# WHAT THE TASK REQUIRES
Copy out each line in the listing below that contains the word "perform".

# Listing for locating displayed items
== == ==

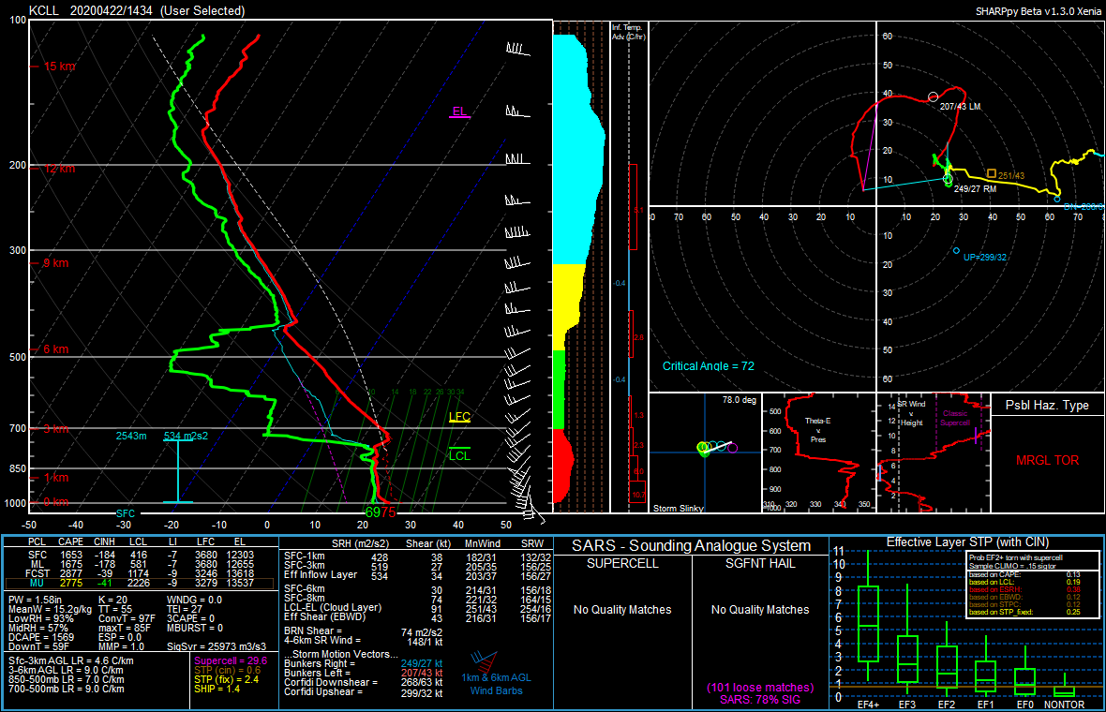Click the MRGL TOR hazard type text

tap(1047, 460)
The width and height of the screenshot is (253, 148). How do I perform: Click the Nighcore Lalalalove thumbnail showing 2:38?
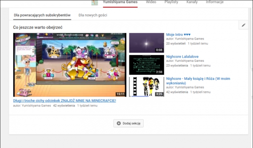click(146, 65)
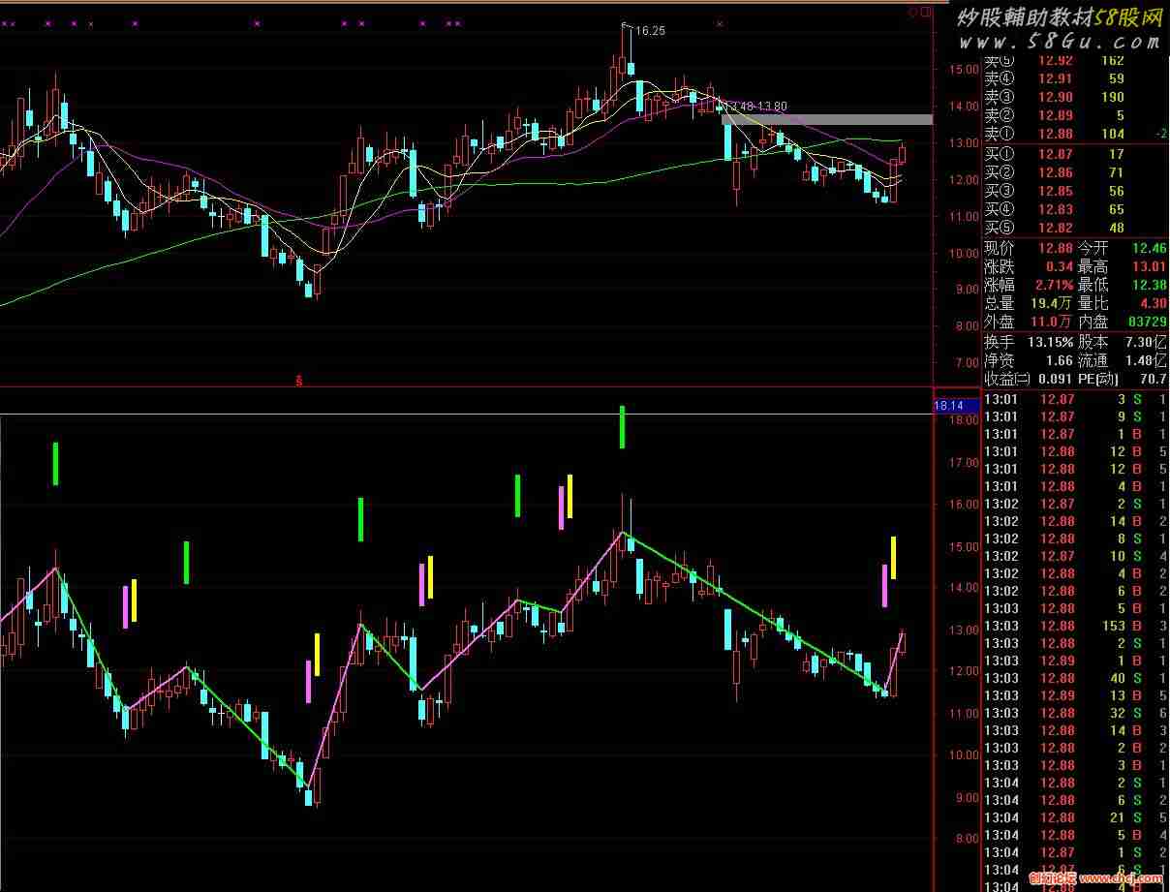
Task: Open the www.58Gu.com watermark link
Action: (1061, 42)

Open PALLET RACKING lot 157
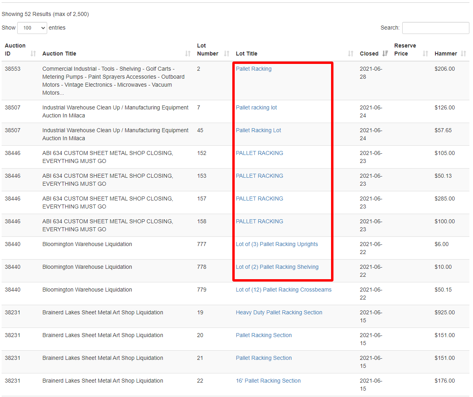(259, 198)
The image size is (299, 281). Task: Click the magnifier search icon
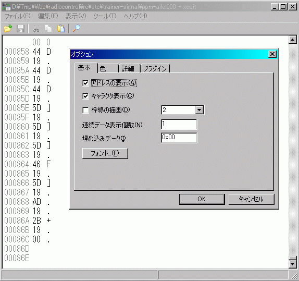coord(76,29)

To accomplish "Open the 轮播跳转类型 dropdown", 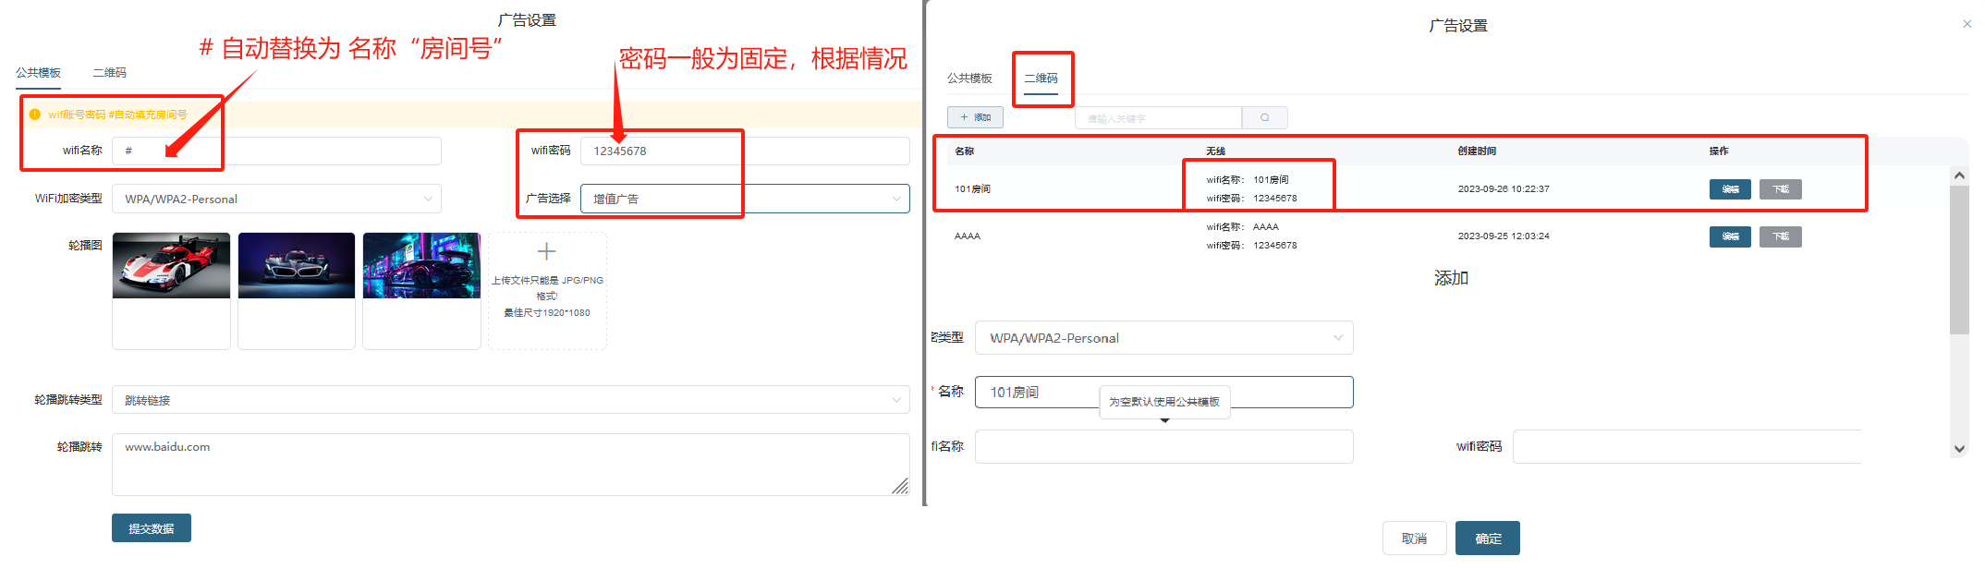I will 510,400.
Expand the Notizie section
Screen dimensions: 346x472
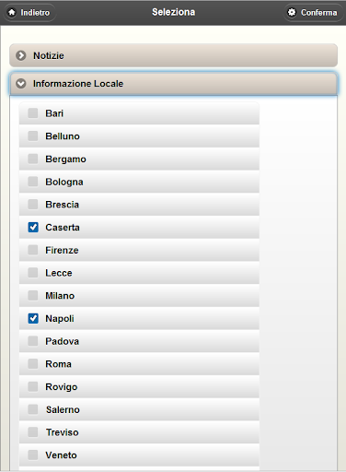pyautogui.click(x=174, y=55)
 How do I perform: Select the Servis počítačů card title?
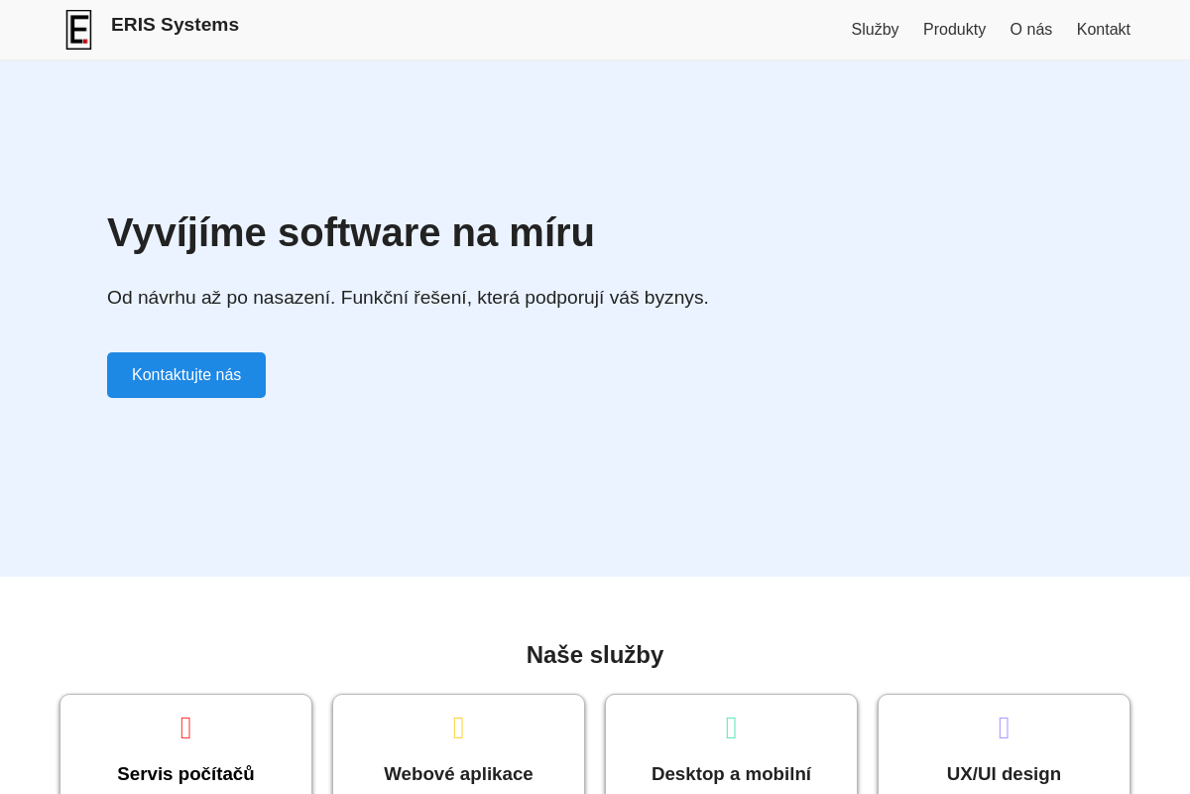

== == ==

# RESULT
The width and height of the screenshot is (253, 148). How do I perform: Click the Nighcore Lalalalove thumbnail showing 2:38?
 How do I perform: Select the Servis počítačů card title?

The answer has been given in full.